Advanced Signal Analysis in Detecting Replay Attacks for Automatic Speaker Verification Systems
Authors: Lee Shih Kuang
Published: 2024-03-02 08:19:58+00:00
Comment: https://github.com/shihkuanglee/ADFA
AI Summary
This study introduces novel signal analysis methods: Arbitrary Analysis (AA), Mel Scale Analysis (MA), and Constant Q Analysis (CQA) for replay speech detection in automatic speaker verification (ASV) systems. Inspired by the Fourier inversion formula, these methods offer new perspectives by using alternative sinusoidal sequence groups.

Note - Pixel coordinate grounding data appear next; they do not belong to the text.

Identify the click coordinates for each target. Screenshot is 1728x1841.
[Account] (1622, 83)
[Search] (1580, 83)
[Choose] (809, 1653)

They demonstrate superior efficacy and/or efficiency compared to conventional methods on ASVspoof 2019 & 2021 PA databases, especially when integrated with the Temporal Autocorrelation of Speech (TAC) feature.
Abstract
This study proposes novel signal analysis methods for replay speech detection in automatic speaker verification (ASV) systems. The proposed methods -- arbitrary analysis (AA), mel scale analysis (MA), and constant Q analysis (CQA) -- are inspired by the calculation of the Fourier inversion formula. These methods introduce new perspectives in signal analysis for replay speech detection by employing alternative sinusoidal sequence groups. The efficacy of the proposed methods is examined on the ASVspoof 2019 \\& 2021 PA databases with experiments, and confirmed by the performance of systems that incorporated the proposed methods; the successful integration of the proposed methods and a speech feature that calculates temporal autocorrelation of speech (TAC) from complex spectra strongly confirms it. Moreover, the proposed CQA and MA methods show their superiority to the conventional methods on efficiency (approximately 2.36 times as fast compared to the conventional constant Q transform (CQT) method) and efficacy, respectively, in analyzing speech signals, making them promising to utilize in music and speech processing works.